For, like almost everyone, even amongst the elite in Moscow, these young men were entirely unaware of the centuries of culture that these uncomfortable western neighbours represented. Of the great philosophical debates of the Middle Ages they were entirely ignorant. Of the Renaissance they knew almost nothing. For the slow growth of a complex political and economic society in Western Europe, they cared not at all. The Russians had seen only the military power of the west and supposed that if they copied it, they had discovered all they needed. Thus they reached out to touch, not substance, but merely the dancing shadows cast upon Russia’s walls.

‘What about the foreign merchants?’ Andrei asked. ‘I’ve noticed a great many.’

Nikita shrugged.

‘They’re all heretics. Patriarch Nikon has known how to deal with them, I must say. The reason you notice them is that the Patriarch made them all wear their own national dress, even if they’ve been here a generation or more. That way they can’t conceal themselves. You know they’re not allowed to live in the city any more?’
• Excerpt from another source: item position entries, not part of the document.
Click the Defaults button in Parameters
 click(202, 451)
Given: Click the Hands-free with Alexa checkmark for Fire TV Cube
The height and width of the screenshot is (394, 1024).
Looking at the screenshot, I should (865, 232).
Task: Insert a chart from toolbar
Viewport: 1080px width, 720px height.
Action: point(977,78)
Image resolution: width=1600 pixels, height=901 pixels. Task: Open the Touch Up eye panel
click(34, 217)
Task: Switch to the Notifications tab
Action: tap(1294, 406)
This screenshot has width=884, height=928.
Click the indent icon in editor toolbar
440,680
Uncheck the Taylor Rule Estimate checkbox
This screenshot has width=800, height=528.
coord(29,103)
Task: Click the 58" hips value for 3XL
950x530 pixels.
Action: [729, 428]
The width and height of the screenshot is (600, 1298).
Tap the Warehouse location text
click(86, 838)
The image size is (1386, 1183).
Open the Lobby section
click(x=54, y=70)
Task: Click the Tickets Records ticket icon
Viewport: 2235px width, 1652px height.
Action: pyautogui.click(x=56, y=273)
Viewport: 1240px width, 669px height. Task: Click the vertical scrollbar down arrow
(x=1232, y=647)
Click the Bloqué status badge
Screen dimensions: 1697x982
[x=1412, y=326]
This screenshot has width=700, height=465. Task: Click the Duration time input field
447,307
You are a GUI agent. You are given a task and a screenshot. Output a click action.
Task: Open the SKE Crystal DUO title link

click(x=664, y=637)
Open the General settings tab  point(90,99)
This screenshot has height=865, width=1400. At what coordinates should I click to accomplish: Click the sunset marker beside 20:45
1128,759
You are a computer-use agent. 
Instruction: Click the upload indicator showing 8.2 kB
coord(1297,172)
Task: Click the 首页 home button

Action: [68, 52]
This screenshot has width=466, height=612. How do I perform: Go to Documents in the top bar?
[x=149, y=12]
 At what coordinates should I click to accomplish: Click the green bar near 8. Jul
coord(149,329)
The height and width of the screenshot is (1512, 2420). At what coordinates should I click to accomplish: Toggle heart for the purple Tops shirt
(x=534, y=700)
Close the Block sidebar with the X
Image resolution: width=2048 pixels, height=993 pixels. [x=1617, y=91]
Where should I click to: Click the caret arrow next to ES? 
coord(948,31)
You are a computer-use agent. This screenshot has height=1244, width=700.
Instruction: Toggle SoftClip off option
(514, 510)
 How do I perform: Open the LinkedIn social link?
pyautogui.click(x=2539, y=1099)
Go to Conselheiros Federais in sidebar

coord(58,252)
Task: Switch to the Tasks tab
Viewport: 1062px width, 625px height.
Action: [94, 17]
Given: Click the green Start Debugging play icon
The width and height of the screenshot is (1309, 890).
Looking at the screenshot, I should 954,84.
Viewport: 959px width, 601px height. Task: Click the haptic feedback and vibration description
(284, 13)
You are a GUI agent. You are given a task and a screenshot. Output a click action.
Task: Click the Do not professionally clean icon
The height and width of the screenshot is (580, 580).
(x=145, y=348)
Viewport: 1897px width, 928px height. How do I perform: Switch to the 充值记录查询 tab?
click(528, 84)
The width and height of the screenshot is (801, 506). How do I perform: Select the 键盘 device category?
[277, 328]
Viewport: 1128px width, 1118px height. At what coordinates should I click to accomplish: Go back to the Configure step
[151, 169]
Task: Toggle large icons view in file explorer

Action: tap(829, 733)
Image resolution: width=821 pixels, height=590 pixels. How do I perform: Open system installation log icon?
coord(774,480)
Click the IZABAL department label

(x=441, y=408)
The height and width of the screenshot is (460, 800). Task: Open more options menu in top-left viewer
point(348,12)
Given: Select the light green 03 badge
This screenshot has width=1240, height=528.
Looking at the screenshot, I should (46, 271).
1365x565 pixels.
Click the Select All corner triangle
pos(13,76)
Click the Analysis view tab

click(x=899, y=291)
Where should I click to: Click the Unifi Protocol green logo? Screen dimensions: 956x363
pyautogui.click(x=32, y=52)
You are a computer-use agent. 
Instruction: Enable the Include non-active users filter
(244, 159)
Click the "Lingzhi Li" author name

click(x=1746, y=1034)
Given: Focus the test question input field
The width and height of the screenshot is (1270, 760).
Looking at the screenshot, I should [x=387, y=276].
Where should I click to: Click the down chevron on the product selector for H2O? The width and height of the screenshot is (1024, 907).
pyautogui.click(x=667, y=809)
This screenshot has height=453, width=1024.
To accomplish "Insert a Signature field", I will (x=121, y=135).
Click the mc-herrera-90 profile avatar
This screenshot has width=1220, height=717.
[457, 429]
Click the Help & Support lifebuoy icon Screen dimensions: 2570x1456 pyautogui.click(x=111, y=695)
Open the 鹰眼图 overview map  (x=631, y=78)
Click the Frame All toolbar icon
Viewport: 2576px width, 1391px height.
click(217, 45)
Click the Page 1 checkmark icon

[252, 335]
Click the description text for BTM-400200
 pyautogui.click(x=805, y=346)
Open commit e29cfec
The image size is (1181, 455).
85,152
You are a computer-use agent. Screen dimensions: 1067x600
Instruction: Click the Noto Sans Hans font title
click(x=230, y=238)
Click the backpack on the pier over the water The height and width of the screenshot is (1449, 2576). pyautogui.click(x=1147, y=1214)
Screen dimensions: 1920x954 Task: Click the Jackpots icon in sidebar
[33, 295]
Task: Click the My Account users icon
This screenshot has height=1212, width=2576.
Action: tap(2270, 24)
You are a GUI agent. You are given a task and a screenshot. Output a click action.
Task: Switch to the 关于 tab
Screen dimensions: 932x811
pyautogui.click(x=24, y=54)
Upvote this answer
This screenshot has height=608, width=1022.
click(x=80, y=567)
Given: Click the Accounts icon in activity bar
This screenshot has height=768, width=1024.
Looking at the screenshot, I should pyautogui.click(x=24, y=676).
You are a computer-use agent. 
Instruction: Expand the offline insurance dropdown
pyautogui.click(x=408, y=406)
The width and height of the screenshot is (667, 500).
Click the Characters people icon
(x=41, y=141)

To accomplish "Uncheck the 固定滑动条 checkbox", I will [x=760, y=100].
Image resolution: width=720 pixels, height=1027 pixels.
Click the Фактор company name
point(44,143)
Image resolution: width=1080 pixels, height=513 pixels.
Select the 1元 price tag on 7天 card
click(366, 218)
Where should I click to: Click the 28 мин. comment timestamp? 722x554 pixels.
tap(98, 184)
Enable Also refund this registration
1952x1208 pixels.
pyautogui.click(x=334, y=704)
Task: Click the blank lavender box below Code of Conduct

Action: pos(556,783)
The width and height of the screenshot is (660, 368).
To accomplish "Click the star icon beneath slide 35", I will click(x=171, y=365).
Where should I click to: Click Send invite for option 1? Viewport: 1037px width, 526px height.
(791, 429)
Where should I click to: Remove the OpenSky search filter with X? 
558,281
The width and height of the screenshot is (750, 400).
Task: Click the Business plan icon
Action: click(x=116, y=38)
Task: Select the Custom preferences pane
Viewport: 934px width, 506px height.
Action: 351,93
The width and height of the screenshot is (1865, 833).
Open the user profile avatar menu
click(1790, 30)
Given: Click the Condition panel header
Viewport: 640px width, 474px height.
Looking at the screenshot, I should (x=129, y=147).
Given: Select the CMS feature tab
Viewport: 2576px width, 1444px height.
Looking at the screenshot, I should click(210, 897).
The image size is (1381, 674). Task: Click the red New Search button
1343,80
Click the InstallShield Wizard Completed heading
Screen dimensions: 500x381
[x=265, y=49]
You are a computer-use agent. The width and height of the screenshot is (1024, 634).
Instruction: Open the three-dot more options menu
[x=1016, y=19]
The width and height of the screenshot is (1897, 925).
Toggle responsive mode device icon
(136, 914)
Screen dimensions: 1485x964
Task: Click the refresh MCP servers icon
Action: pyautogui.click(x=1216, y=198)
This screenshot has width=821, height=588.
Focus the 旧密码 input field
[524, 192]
Andrei had heard of the so-called German quarter – the contemptuous Russian words actually meant ‘Dumb people’s quarter’ – outside the city, but had not realized that it was a sort of ghetto.

‘That was Nikon too,’ Nikita said approvingly.

‘I don’t see any Jews.’

‘No. The Tsar won’t have them.’

‘That’s good,’ the Cossack said.

‘There’s only one other kind of foreigner that’s banned – at least from the capital.’

‘Who’s that?’

‘The English, of course.’

‘The English?’ The young Cossack from the south did not know a great deal about this distant nation. ‘Are they terrible heretics?’

‘Worse. Didn’t you know?’ Nikita involuntarily lowered his voice even to speak of the horror. ‘They cut off the head of their own King, Charles I, not four years ago.’

Andrei looked at him. As a Cossack, he supposed that it was a terrible thing to kill a king though it did not seem so very terrible to him, so long as the king wasn’t Orthodox.